[Stored data entries]
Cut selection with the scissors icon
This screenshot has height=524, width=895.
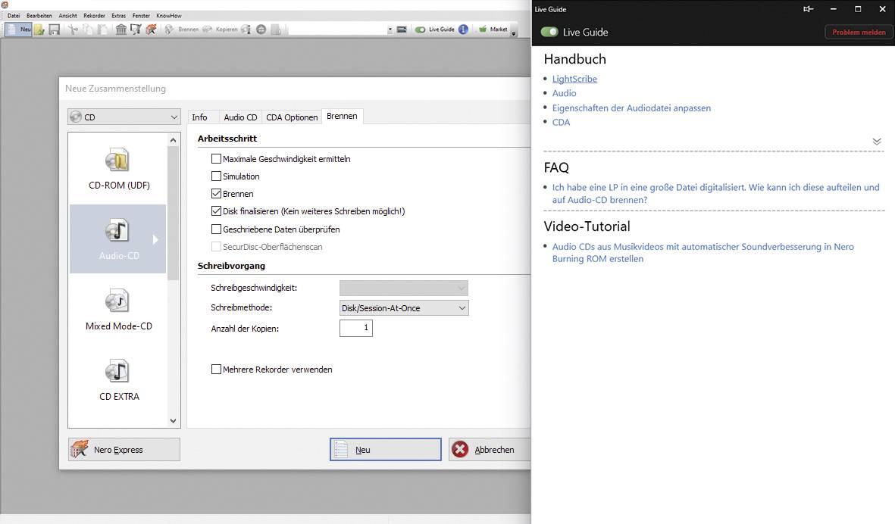pyautogui.click(x=72, y=29)
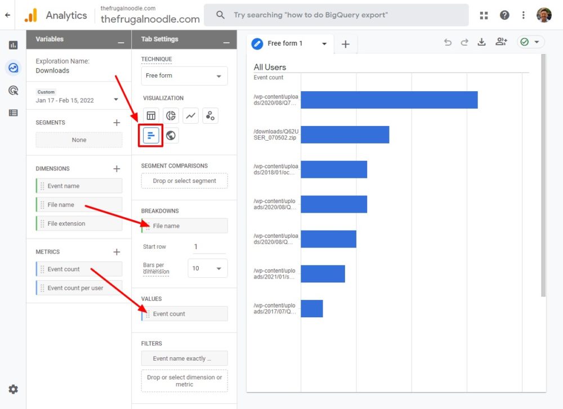This screenshot has width=563, height=409.
Task: Add a new dimension with the plus button
Action: (x=117, y=168)
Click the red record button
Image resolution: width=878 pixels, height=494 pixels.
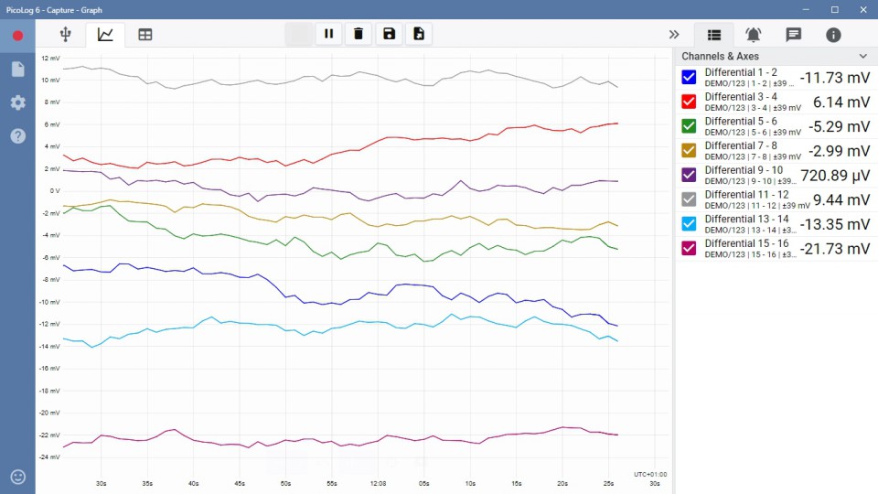(17, 36)
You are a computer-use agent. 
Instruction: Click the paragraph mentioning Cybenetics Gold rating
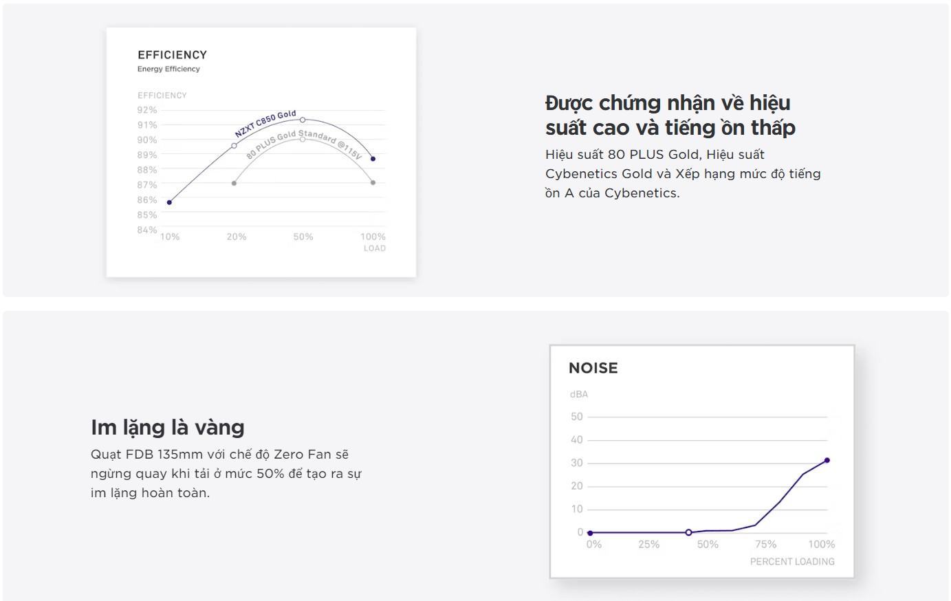(682, 174)
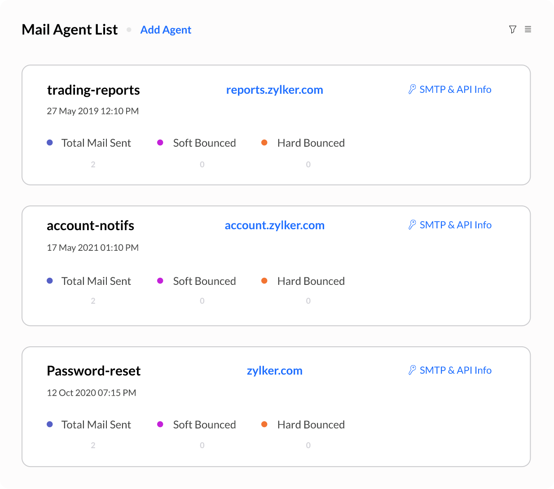Select the Password-reset agent name
Screen dimensions: 554x489
point(93,371)
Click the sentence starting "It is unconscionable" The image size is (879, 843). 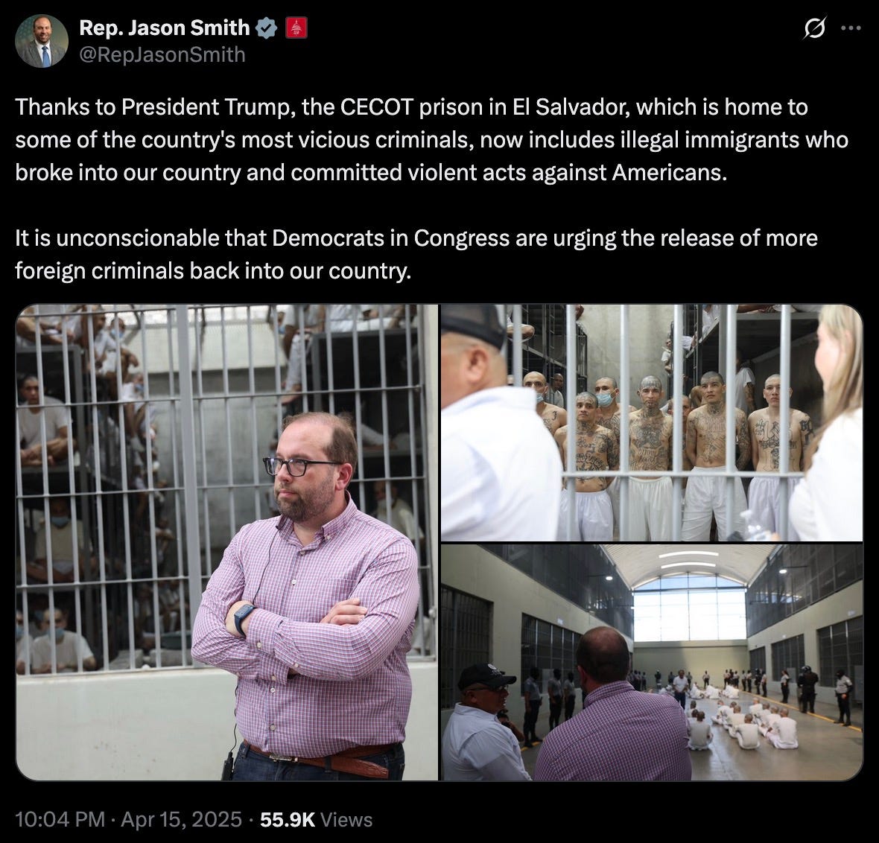416,255
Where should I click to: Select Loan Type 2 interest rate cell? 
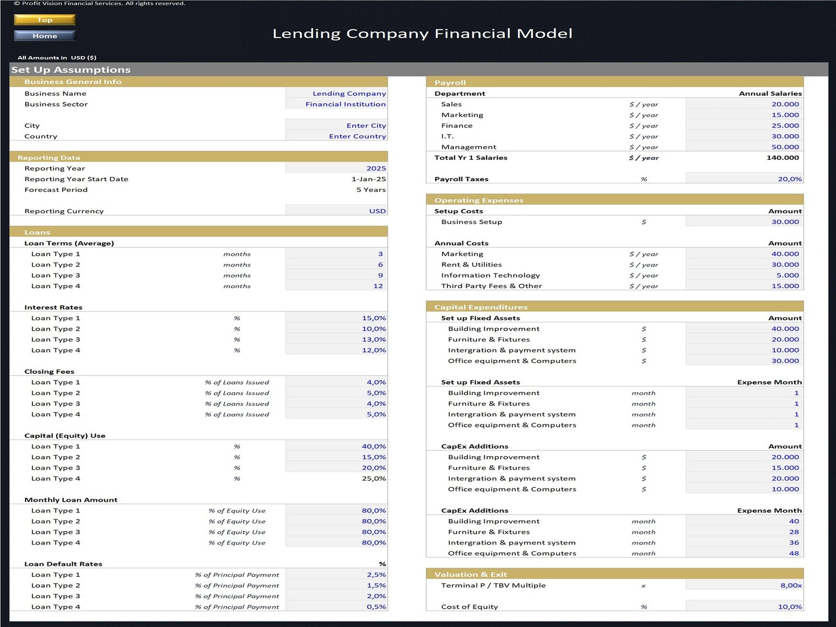pyautogui.click(x=336, y=329)
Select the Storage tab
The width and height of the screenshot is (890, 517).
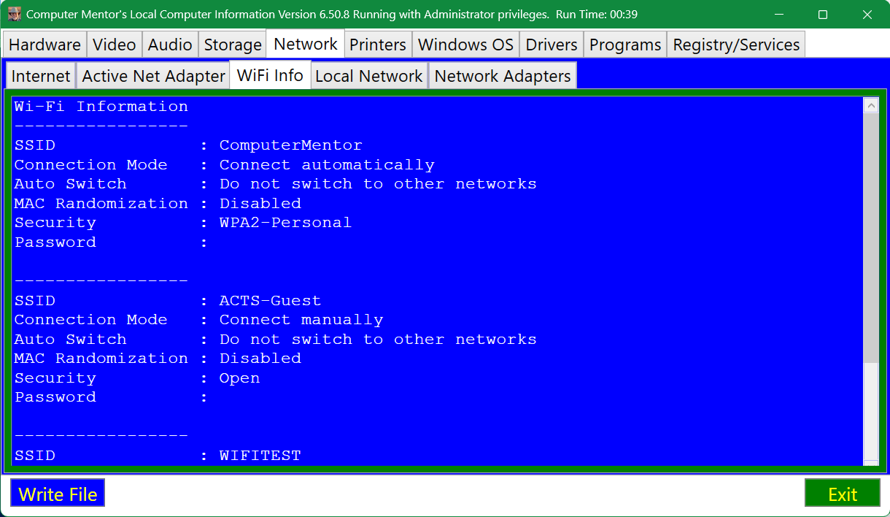coord(233,45)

### REQUIRED ACTION
Using the data above, return the lines from the one holding "This screenshot has height=524, width=895." through the one holding "You are a computer-use agent." exactly, but not the pictures.

### RESPONSE AREA
This screenshot has height=524, width=895.
pyautogui.click(x=72, y=29)
This screenshot has width=563, height=409.
Task: Add a new dimension with the plus button
Action: (x=117, y=168)
Click the red record button
Image resolution: width=878 pixels, height=494 pixels.
(17, 36)
You are a computer-use agent. 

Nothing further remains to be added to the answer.